Riflessi di Lydia
In un'epoca in cui il pudore appare come un relitto del passato, ci troviamo a confrontarci con la crescente mancanza di riservatezza che caratterizza le nostre relazioni e le strategie pubblicitarie.
Mi trovavo in un centro commerciale quando ho notato la reazione di un uomo di fronte a una mamma che, dopo aver allattato il suo bambino in pubblico, aveva ancora il seno scoperto: «Va bene tutto, ma un po' di contegno!».
Devo ammettere che anch’io mi sono sentita a disagio; non per il seno nudo in sé, piuttosto per gli sguardi maliziosi e giudicanti rivolti a quella donna.
Parlare successivamente con quell’uomo mi ha fatto riflettere su come, per molti, il seno sia fortemente connotato eroticamente, legato alla sensualità più che alla funzione stessa di nutrimento.
Sebbene in quel contesto era palese che quel seno nudo era simbolo di cura, amore e protezione, lo aveva turbato.
Per la madre, era simbolo di libertà e autonomia; per alcuni osservatori, qualcosa di provocatorio.
La percezione cambia radicalmente a seconda del contesto culturale e della sensibilità individuale.
Questo pensiero mi ha portato a riflettere su quanto la nostra società stia trasformando il concetto di pudore. Un tempo, la discrezione era un valore condiviso; oggi, invece, viviamo immersi in una cultura della condivisione immediata, dove ogni aspetto della vita privata sembra destinato a diventare pubblico.
Le storie d’amore si consumano davanti a schermi luminosi, i sentimenti vengono esposti come se fossero prodotti da vendere, privando l’intimità della sua autenticità.
I social hanno amplificato questa tendenza, creando un bisogno costante di consenso. I “Mi piace” diventano il metro del nostro valore, e per ottenerli spesso compromettiamo ciò che è personale e intimo.
Le relazioni rischiano di diventare superficiali, basate su immagini patinate e narrazioni artefatte.
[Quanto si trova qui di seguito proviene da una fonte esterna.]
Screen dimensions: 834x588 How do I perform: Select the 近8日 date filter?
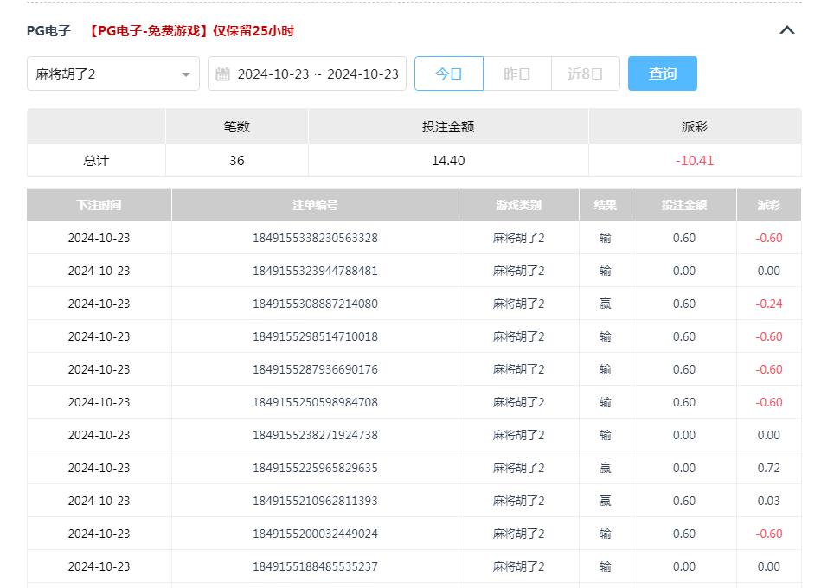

Lo stesso succede nella pubblicità. Per attirare l’attenzione, molti marchi scelgono strategie provocatorie che superano ogni limite di buon gusto: ragazze sedute sul water, assorbenti “innaffiati” di rosso, seni al vento per promuovere un docciaschiuma e parti intime esibite per vendere prodotti depilatori.
Non è solo imbarazzante, è offensivo.
Queste immagini trasformano il corpo umano in uno strumento di vendita, ignorando il senso del pudore e il rispetto per la sensibilità delle persone.
Non credo che tutto sia ormai perduto. La riservatezza e il pudore non sono sinonimi di paura o vergogna: sono consapevolezza, autocontrollo, buon senso.
Riscoprire il valore della riservatezza e del riguardo verso l’intimità, sia nelle relazioni quotidiane sia nella comunicazione pubblicitaria, può riportare equilibrio in un mondo travolto dall’esibizionismo.
Forse, è tempo di ricordare che l’intimità è preziosa, che il mistero ha ancora un suo fascino e che possiamo scegliere di proteggere ciò che è personale. Solo così possiamo costruire una dignità, lontana dalla noncuranza di una società e di una pubblicità sempre più spinte all’estremo.